We pulled the headliner down (previous owner was a cigar aficionado, and we have the stained headliner to prove it), thinking that could be a relatively simple “improvement” to make.
That, of course, led to a closer examination of all the deck leaking… which led to stripping the cabin-top winches, cleats and jammers (we’re moving everything back to the cockpit anyways) and filling those holes, and then removing all the hatches (there are EIGHT hatches on this boat — 2 large, 6 small!) to replace the lexan and polish them up before we rebed…
But then once we had everything off, we started talking about how we plan to repaint the decks anyways (mostly due to the rotten deck repair which will be easier to fair and fix with new paint, but also to help beef up the very tired nonskid)…
So now we’re refurbing the little hatches, replacing the big ones, painting the decks, filling holes where old hardware was that we’re not putting back, removing and maybe replacing the handrails, attacking all the cabintop leaks we can possibly find… and – oh ya – replacing the headliner 😉
Once the cabin-top is done (painted & reinstalled!), we’ll tackle the side decks where the worst of the rot seems to be. We’re going to save the cockpit for last 🙂
This work happens in fits and starts, of course — interrupted constantly by dinghy explorations, potty training, income-generating-work-work, weather, and all that other general “life” stuff.

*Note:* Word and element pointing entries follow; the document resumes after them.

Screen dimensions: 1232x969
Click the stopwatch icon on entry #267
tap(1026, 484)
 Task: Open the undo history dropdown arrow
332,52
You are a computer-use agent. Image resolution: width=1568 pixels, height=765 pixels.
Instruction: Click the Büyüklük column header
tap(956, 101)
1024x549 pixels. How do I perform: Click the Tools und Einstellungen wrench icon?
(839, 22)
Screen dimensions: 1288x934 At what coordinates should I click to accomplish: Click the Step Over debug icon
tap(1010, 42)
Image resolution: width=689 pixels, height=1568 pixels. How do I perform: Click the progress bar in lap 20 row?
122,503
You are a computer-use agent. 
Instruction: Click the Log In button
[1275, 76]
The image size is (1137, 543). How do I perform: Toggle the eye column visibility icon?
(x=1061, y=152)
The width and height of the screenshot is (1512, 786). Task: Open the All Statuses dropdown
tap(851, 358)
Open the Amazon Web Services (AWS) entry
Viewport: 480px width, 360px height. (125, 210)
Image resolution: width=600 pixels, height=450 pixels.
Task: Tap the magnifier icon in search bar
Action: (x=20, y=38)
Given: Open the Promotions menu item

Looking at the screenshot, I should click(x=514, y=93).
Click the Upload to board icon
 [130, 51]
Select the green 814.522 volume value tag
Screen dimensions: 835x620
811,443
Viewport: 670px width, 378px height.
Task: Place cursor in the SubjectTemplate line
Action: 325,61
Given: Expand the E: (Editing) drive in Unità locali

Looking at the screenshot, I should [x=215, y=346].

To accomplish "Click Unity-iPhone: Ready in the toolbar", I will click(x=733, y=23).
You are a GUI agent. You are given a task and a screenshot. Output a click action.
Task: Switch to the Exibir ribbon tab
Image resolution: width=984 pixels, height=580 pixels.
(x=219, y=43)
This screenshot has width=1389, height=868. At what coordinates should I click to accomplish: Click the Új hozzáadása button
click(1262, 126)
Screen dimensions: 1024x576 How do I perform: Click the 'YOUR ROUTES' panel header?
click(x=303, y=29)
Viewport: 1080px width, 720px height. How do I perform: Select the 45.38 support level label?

Zephyr’s birthday afternoon was a comical scene of pots and pans scattered around the inside of the boat, trying to catch all of the leaks from the *very intense* rainstorm. A deck full of holes is not great in a rainstorm 🙂
But we’re happy, we’re healthy, the air conditioning is running, and we’re kind of excited about what we might accomplish with a longer term stint of staying put… a dry boat is an alluring prospect!!